I hope he will not disturb the people around me, and I become the most hated woman ever to fly the friendly skies of United Airlines.

I hope he will sleep.

I hope he will go under the seat (he’s gotten a few pounds heavier in the last few days).

I hope I won’t be a nervous wreck.

I hope he won’t miss his brothers and sisters too much.

I hope there will be no delays.

I hope the airlines will be gracious and filled with grace.

There are no trial runs for this.

Unknowns…………….well, unknowns are out of my control and, therefore, I feel that way.
That’s the thing about the future and the unknowns.
Control is totally eliminated.

In this case, the word hope is being used improperly.

I’ve made a huge vernacular mistake.

I should never have inserted it in any of those sentences.

I can “wish” all I want.

I can “pray” for each of those things.

I can “desire” that everything fall into place the way I want.

But, to hope means I am putting my trust in an object that is unworthy of such a BIG WORD (even if it only has four letters).

That’s a lot of pressure to put on one little cute fur-ball.

I went back to read my own past blogs.

If I’m truly hoping, there is an air of certainty, a settled sense of expectation, a waiting that involves, not an “if only,” but an “already done.”

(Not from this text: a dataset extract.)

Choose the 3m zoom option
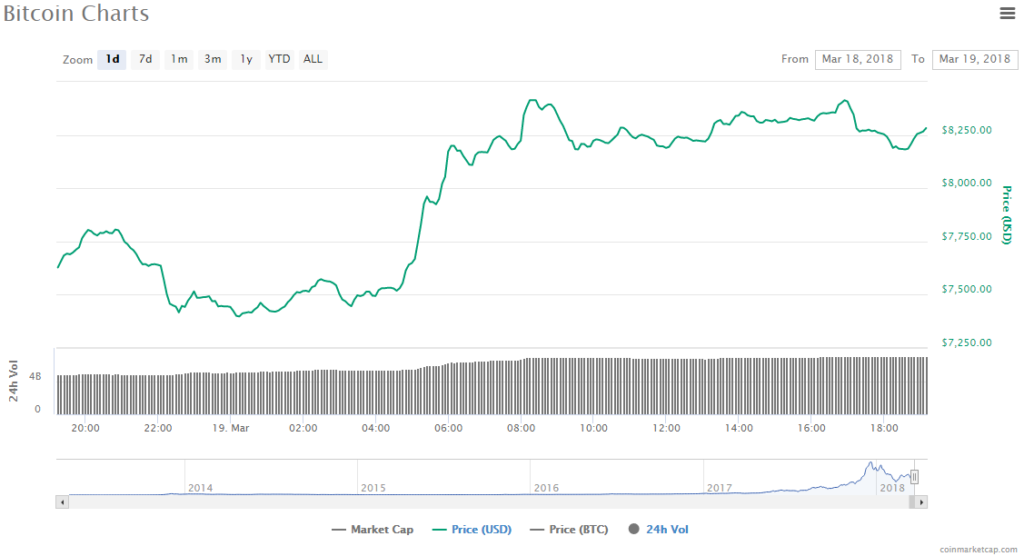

When I hope for something that is to come, or about to happen, or is expected in the near future, I am putting my faith in something (more like, SOMEONE) that is BIGGER, FAITHFUL, and TRUE.

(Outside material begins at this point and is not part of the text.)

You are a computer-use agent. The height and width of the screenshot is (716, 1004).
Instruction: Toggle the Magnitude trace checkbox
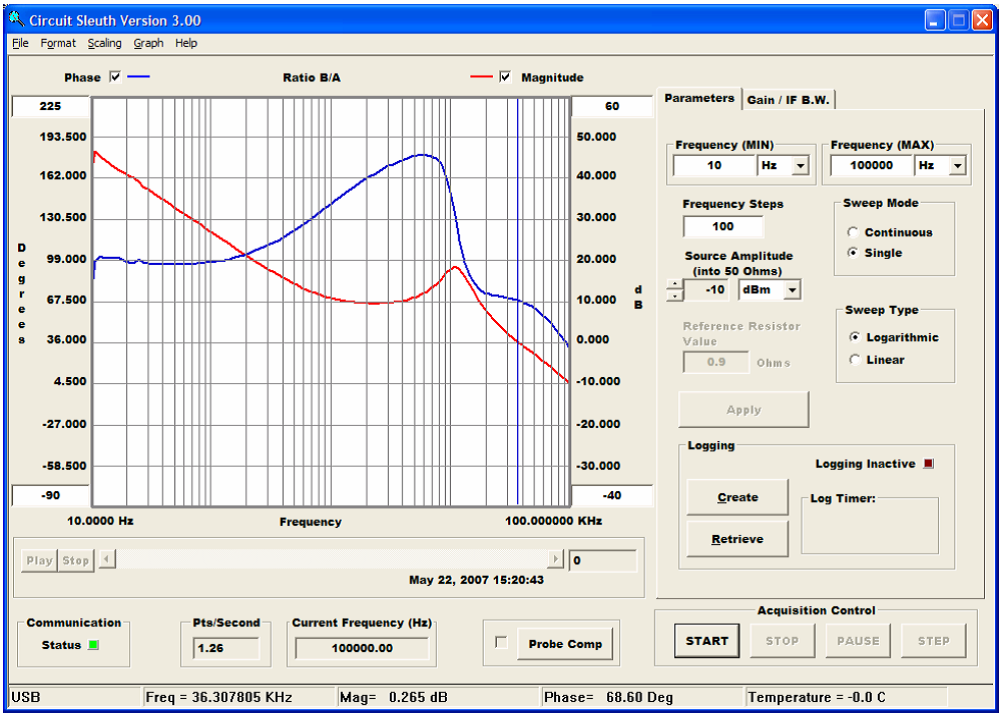click(x=505, y=77)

There is ASSURANCE that comes in EVERY hope package.

In an article on the psychology of hope, the author says this:

“Hopeful people share four core beliefs:
1. The future will be better than the present.
2. I have the power to make it so.
3. There are many paths to to future goals.
4. None of them is free of obstacles.”

Another author insists, “to have hope one must have faith in something bigger than you, whether it is a higher power, a child, a loved one, a mission, or a cause…”

Both are dead wrong.

In and of myself, there is no possible power to muster up hope; and,
NO ONE can give me the assurance of hope….what a terrible, heavy sense of responsibility to place on a child, or a loved one!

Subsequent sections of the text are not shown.